▸ EXERCISE 1: In the blog post on JMX and Spring, which line must be added at the Spring configuration level?
▸ EXERCISE 2: Extend the blog post on using JMX with Spring, picking up after its final sentence.
*** TEXT PROVIDED ***
Sunday, October 31, 2010

JMX - Life Savior or Backdoor

The Java Management Extensions (JMX) API is a standard for managing and monitoring applications and services. Its usage in application build using Spring Framework is very simple and easy. I hope you'll agree with me after lecture of this post.

We will use one of the possible solutions for JMX and Spring usage, based on Java 5 annotations. On the Spring configuration level we need only one new line:

<beans xmlns:context="http://www.springframework.org/schema/context" xmlns:xsi="http://www.w3.org/2001/XMLSchema-instance" xmlns="http://www.springframework.org/schema/beans" 
xsi:schemalocation="
           http://www.springframework.org/schema/beans
           http://www.springframework.org/schema/beans/spring-beans-3.0.xsd
           http://www.springframework.org/schema/context 
           http://www.springframework.org/schema/context/spring-context-3.0.xsd">
    ...
    <context:mbean-export />
    ...
</beans>

The rest of this magic is done at the Java source :). Let's build a handler interceptor, which will be also exported as the managed bean:

@ManagedResource(objectName = "Test:name=Cerberus")
public class Cerberus extends HandlerInterceptorAdapter {

    private boolean opened = true;

    @ManagedOperation
    public void close() {
        this.opened = false;
    }

    @ManagedAttribute
    public boolean isOpened() {
        return opened;
    }

    @ManagedOperation
    public void open() {
        this.opened = true;
    }

    @Override
    public boolean preHandle(HttpServletRequest request, HttpServletResponse response, Object handler) throws Exception {
        if (!opened) {
            response.sendError(HttpServletResponse.SC_NOT_FOUND);
        }
        return opened;
    }

}

Suppose that we map this interceptor to some URL within our web application, check if the target URL will return some response ...
*** End of TEXT PROVIDED ***
*** DATA SHOWN ***
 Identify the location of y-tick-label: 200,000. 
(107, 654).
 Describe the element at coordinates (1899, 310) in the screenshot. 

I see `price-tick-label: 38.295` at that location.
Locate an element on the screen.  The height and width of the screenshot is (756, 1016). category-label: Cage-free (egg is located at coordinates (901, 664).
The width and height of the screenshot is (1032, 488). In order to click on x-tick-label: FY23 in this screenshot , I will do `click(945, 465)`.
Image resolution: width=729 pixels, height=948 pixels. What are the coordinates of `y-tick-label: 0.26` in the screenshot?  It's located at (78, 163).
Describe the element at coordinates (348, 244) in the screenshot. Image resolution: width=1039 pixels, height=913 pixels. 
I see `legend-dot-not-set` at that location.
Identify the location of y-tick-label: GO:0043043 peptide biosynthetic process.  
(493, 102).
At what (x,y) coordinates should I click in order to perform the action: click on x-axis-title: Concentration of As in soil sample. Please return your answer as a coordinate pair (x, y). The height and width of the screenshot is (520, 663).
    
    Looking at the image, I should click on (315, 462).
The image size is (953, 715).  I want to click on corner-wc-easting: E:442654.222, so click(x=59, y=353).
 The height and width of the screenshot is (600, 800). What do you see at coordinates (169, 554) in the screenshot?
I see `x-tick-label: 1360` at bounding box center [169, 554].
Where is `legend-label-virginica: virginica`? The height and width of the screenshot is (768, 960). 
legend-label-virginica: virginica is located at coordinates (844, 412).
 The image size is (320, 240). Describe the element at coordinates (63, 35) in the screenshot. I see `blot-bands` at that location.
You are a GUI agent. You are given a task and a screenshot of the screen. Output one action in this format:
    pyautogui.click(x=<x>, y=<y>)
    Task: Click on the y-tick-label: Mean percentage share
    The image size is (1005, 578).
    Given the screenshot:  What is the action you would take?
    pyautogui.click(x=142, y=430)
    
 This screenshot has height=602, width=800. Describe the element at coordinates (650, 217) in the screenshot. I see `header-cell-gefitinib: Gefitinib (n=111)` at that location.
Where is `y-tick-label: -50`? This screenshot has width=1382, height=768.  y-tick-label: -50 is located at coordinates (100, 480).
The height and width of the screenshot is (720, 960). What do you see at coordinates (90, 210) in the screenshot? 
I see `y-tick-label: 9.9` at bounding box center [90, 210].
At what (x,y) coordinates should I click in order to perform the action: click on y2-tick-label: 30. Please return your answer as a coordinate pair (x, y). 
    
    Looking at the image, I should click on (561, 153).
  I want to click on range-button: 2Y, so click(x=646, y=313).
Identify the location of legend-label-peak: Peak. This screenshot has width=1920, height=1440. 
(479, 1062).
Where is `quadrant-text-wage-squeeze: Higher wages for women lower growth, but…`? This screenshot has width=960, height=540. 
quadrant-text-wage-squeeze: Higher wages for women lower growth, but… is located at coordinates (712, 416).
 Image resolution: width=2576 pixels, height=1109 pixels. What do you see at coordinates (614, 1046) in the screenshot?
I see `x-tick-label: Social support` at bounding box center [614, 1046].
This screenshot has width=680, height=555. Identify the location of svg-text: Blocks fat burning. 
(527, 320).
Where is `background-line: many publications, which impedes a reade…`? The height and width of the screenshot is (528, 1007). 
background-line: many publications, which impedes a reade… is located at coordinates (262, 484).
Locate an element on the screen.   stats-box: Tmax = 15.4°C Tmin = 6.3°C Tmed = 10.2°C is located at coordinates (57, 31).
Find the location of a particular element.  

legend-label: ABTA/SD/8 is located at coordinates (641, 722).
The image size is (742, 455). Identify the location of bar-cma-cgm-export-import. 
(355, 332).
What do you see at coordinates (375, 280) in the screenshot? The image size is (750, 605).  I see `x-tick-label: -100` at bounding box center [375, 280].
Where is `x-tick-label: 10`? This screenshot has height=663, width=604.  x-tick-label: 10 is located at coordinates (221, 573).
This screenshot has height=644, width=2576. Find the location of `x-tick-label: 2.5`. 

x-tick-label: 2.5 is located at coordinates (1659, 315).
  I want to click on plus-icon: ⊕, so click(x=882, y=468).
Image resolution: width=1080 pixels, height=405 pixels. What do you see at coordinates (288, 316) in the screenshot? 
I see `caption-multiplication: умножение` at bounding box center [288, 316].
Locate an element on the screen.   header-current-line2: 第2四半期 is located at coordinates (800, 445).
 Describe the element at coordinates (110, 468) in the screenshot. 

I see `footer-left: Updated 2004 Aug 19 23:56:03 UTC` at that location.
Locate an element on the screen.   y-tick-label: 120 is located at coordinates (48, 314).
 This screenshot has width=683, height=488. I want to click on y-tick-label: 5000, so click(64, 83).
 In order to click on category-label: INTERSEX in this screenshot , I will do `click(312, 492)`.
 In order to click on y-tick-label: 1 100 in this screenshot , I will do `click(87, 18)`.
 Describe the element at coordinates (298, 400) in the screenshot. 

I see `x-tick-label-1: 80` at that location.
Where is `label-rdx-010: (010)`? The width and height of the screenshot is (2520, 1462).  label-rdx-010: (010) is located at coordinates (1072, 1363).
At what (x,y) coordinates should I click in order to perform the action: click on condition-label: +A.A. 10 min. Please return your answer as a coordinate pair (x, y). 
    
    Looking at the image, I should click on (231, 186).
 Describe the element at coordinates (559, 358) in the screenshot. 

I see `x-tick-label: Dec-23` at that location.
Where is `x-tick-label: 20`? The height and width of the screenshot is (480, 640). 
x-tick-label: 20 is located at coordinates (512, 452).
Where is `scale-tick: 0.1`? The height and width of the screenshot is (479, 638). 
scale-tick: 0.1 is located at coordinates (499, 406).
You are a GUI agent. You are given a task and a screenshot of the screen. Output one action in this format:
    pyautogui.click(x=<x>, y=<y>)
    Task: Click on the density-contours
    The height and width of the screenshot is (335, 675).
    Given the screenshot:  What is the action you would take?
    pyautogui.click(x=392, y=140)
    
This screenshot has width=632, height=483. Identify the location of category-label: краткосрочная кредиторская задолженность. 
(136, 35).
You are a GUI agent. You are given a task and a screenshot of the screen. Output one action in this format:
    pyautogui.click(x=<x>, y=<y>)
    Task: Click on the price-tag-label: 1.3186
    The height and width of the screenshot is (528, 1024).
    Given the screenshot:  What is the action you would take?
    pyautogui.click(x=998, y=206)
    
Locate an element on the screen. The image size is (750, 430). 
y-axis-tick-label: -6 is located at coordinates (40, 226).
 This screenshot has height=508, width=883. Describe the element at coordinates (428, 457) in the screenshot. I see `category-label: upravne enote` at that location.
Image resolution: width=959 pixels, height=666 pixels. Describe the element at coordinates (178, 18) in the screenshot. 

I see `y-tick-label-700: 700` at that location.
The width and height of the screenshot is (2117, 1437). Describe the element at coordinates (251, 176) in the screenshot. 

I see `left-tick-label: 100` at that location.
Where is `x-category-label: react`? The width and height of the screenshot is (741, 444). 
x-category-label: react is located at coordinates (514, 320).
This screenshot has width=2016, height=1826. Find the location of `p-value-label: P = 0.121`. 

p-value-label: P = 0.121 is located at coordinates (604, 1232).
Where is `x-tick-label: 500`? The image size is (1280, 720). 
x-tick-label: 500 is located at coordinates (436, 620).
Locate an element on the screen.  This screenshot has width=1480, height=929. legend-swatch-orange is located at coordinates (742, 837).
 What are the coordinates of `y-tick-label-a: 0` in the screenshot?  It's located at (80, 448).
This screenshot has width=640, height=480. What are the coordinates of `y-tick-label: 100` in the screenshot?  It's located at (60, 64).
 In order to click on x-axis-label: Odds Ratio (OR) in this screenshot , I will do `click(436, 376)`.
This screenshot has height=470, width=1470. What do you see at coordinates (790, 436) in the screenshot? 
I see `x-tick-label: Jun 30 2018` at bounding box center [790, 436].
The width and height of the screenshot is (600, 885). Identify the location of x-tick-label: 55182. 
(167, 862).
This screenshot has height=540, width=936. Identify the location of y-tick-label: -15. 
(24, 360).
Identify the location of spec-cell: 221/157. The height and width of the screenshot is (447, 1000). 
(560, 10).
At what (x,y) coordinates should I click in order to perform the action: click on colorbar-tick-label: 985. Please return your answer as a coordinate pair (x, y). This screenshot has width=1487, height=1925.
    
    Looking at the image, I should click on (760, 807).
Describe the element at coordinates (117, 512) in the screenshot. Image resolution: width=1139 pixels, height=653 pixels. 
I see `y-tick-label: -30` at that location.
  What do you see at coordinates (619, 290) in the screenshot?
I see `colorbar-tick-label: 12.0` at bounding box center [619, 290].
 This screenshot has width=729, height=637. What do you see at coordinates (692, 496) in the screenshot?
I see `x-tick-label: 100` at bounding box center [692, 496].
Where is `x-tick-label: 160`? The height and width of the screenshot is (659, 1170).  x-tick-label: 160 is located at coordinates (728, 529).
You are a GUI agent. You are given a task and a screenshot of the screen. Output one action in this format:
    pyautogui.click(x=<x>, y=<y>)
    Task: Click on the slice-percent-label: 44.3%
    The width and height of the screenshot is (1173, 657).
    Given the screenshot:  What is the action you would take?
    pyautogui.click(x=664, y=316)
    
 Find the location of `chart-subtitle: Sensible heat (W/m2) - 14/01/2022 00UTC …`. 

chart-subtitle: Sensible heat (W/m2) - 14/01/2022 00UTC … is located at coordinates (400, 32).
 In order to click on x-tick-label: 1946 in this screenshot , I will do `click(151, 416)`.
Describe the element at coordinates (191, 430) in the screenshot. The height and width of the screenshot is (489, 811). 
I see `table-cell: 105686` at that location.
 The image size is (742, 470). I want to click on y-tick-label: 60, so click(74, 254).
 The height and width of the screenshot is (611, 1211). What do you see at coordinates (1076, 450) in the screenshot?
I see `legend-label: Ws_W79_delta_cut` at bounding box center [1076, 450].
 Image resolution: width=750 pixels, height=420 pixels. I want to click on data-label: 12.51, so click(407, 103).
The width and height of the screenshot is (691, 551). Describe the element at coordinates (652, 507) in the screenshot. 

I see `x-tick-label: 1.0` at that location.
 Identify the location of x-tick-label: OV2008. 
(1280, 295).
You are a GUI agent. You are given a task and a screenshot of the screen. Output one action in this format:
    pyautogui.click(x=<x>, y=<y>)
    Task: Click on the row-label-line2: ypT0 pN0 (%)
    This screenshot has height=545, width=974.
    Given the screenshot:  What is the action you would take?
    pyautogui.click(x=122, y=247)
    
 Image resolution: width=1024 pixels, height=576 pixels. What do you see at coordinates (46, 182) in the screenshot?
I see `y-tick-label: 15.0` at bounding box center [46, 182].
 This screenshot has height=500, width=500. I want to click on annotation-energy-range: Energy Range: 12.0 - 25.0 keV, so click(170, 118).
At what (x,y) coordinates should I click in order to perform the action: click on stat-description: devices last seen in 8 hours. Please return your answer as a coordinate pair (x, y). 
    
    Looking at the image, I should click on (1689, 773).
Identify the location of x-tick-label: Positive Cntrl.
*** End of DATA SHOWN ***
▸ TASK RESPONSE 1: <context:mbean-export />

▸ TASK RESPONSE 2:
Wonderful! But wait, where can we see this managed bean? - you may say :) - sometimes you need the glasses to read the newspaper ;) - We will use the VisualVM as the glasses, which will help us to see the managed beans. When we run it, we will see something like this:
Now select the Tomcat on the left pane, and when the right one will display the tomcat information, choose MBeans (Managed Beans)
From the list of Managed Beans choose Test and then Cerberus - why? We named our bean this way :) - using: @ManagedResource(objectName = "Test:name=Cerberus"), now you should see:
We used the @ManagedAttribute only on isOpened method, therefore the opened attribute will be read only. Let's switch to the Operations tab, which contains:
As you see we can run from this tab 3 methods marked with @ManagedOperation or @ManagedAttribute annotations. Let's run the close method - click on the close button and following dialog will appear:
Let's check the opened attribute using isOpened method call:
Wonderful, but what does it mean to our handler interceptor? Let's try to reach the URL protected by our Cerberus again:
It looks like the Cerberus stopped the request, sending 404 error - as we asked him to do :)

Amazing and terrifying - you can control your application behavior from outside - use it with care ...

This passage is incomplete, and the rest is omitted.